Fri. May 12, 2017 3:30 PM - 4:30 PM ポスター会場 (国際展示場 展示ホール8)

日本基礎理学療法学会(JSPTF・JFPT)

[P-KS-15-4] 片脚ブリッジへの徒手抵抗による大腿筋膜張筋の活動の変化
筋電図学的検討

楠 大吾1, 土居 誠治1, 白石 恵資2, 石川 拓実2, 長野 友美2, 野村 京平2, 石田 裕也2, 渡邊 敦2, 青木 健輔2, 上田 透2 (1.愛媛十全医療学院, 2.愛媛十全医療学院附属病院)

Keywords:ブリッジ, 表面筋電図, 大腿筋膜張筋

【はじめに,目的】

ブリッジ動作は股関節周囲筋に対する運動として一般的に用いられる。片脚ブリッジでは股関節外転筋群の活動が得られる報告もあり,股関節伸展筋と外転筋の筋力増強運動として有用である。しかし,一方では股関節外転筋の中で大腿筋膜張筋(TFL)の過活動が問題となる症例を散見する。TFLは中殿筋(GMD)と筋の走行が近く,作用が類似しGMDの代償として活動することも多い。そこで,本研究の目的は片脚ブリッジと片脚ブリッジに抵抗を加えた際の股関節外転筋の活動の変化を明らかにすることとした。

【方法】

対象は整形外科的疾患の無い健常男性14名(平均年齢30±6.8歳)とした。基本課題動作は開始位置を両股関節内外転,内外旋中間位,支持脚(利き脚)で測定側の膝関節屈曲130°,挙上側股関節膝関節90°屈曲,両上肢を胸の前で組んだ肢位とし,股関節屈曲0°,10°,20°を最終位とした片脚ブリッジ(F0°,F10°,F20°)とした。また抵抗を加えた片脚ブリッジは各肢位で水平面で股関節内転方向に抵抗を加えた片脚ブリッジ(R0°,R10°,R20°)と,水平面から床面へ45°の傾斜で股関節内転内旋方向に同様の抵抗量を加えた片脚ブリッジ(DR0°,DR10°,DR20°)を最終位で各5秒保持させた。抵抗はμTasF-1(アニマ社)を使用し,抵抗量は各対象の体重で除した値が一定値となるよう設定し大腿骨遠位外側部に加えた。

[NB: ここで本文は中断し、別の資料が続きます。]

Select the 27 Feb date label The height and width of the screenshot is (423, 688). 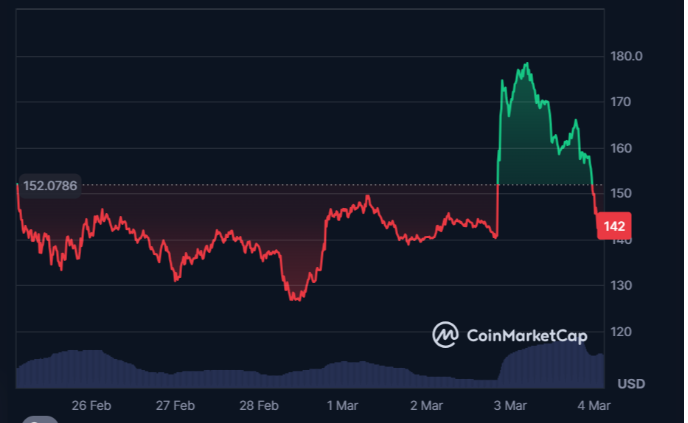175,406
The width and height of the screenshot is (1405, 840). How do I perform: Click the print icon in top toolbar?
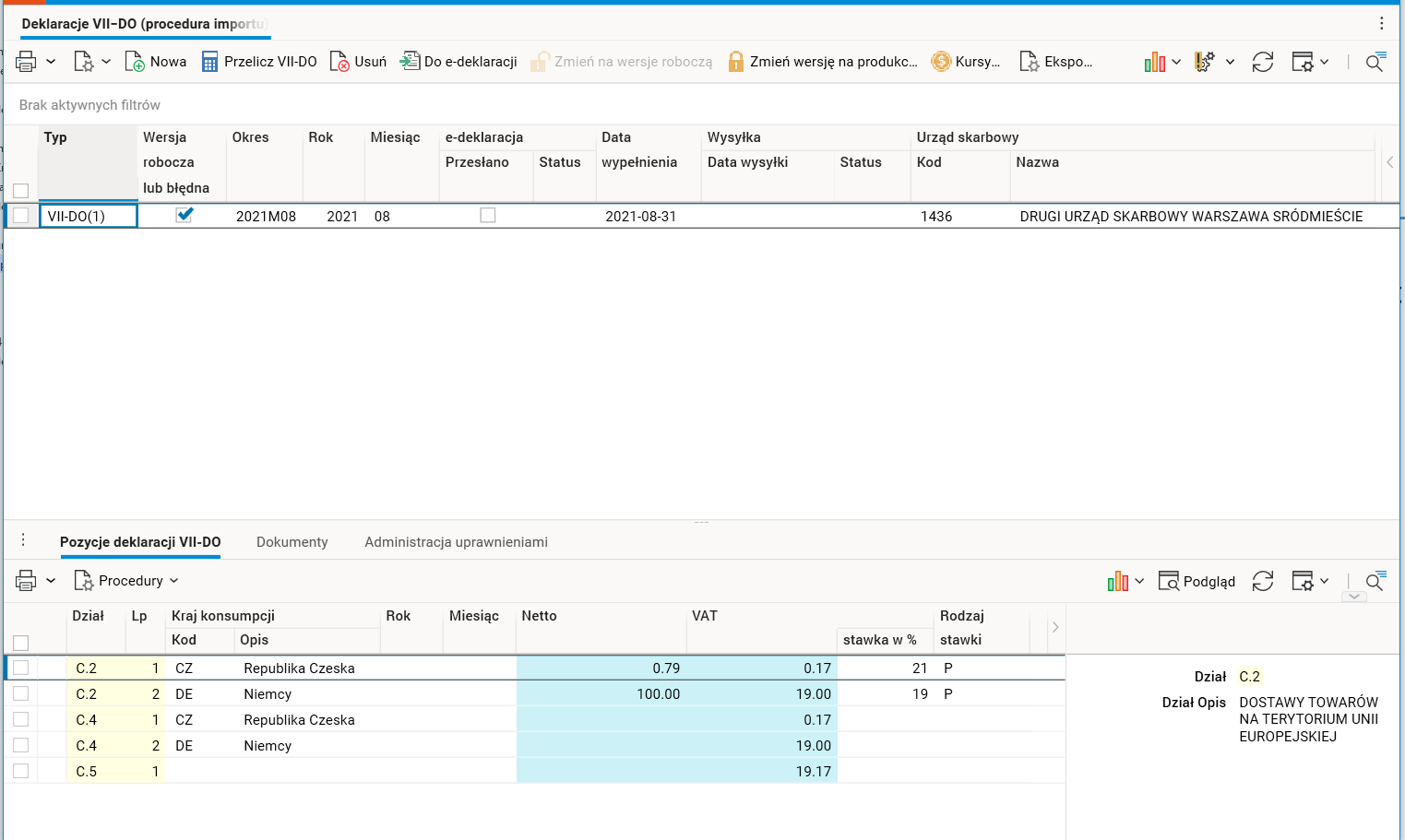(x=26, y=62)
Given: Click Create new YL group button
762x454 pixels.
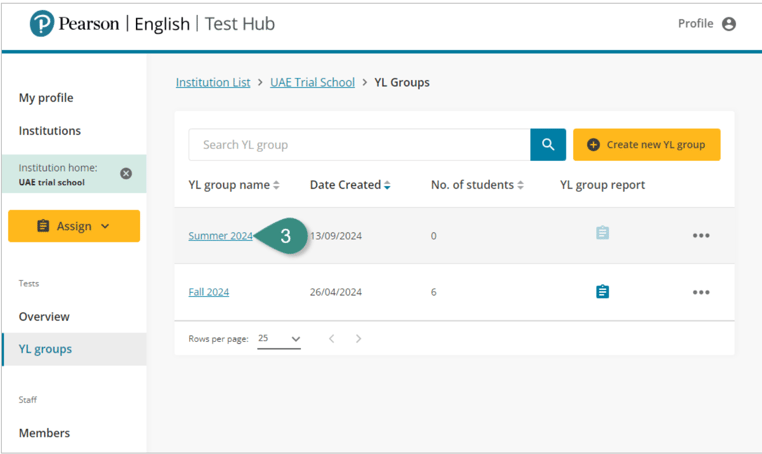Looking at the screenshot, I should tap(646, 145).
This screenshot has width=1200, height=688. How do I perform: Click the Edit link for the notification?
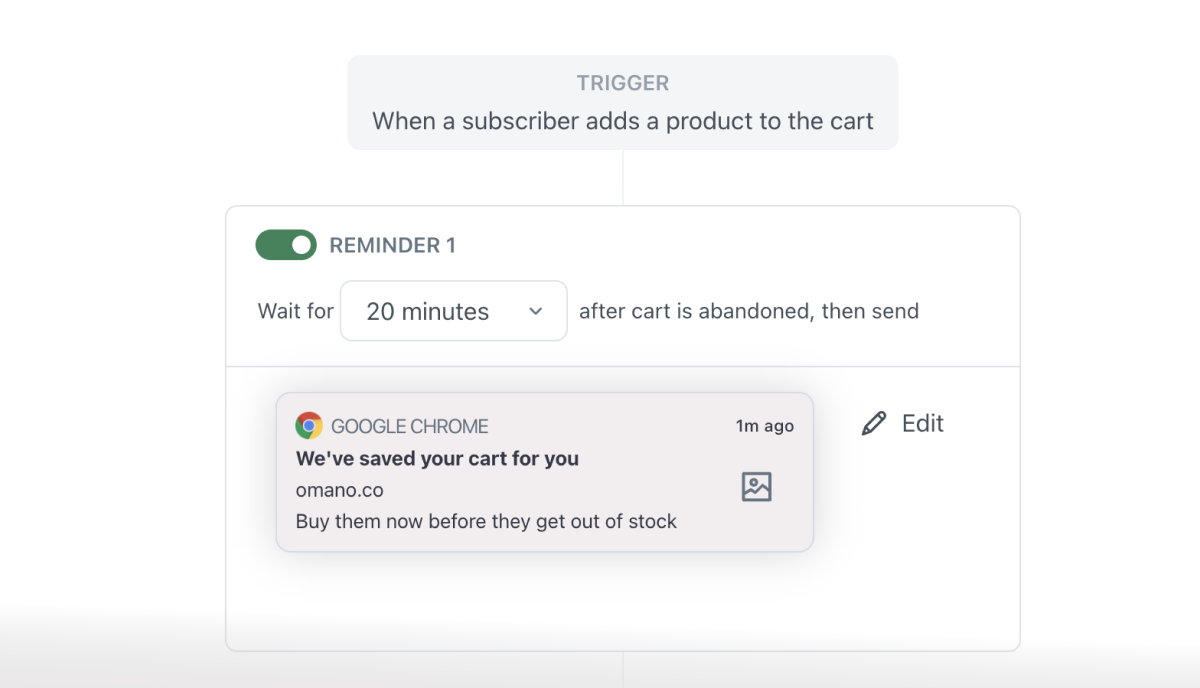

測定機器は表面筋電計(EMGマスター)を用い,測定筋はTFL,GMD,大殿筋上部線維(UGM),大殿筋中部線維(GM)とし電極を電極中心間距離2cmで貼付し計測した。サンプリング周波数は1KHzとした。解析周波数帯域は15-300Hz,解析は各肢位を保持した3秒間の積分筋電図とし,各筋の等尺性最大随意収縮(MVC)で除し%MVCとした。統計学的解析は同一肢位における3群間の比較をFriedman検定後,多重比較検定にSteel-Dwass法を用い,有意水準は5%未満とした。

【結果】

股関節屈曲0°のTFLではF0°:37.4±13.3%,R0°:18.8±8.3%,DR0°:18.7±8.1%でF0°に対しR0°,DR0°で有意に低下(p<0.01)した。GMDではF0°:45.8±11.0%に対しDR0°:35.7±12.6%で有意に低下(p<0.01)した。股関節屈曲10°のTFLではF10°:24.7±7.1%,R10°:12.7±6.9%,DR10°:14.4±6.3%でF10°に対しR10°,DR10°で有意に低下(p<0.01)した。股関節屈曲20°のTFLではF20°:20.9±7.5%,R20°:9.8±7.1%,DR20°:11.8±7.3%でF20°に対しR20°,DR20°で有意に低下(p<0.01)した。その他の項目は有意差を認めなかった。

【結論】

各股関節角度で抵抗時にTFLが有意に低下した。TFLは股関節外転筋の中で最も股関節内旋作用が強い。片脚ブリッジは支持脚の外部股関節外旋モーメントに抗するため,股関節内旋筋の活動が必要である。しかし抵抗時は肢位保持のため股関節外転,外旋筋の活動が必要となり,股関節回旋作用が相反しTFLの活動が減少したと考える。研究意義として片脚ブリッジへの抵抗によりTFLの活動が減少することを量的に示したことである。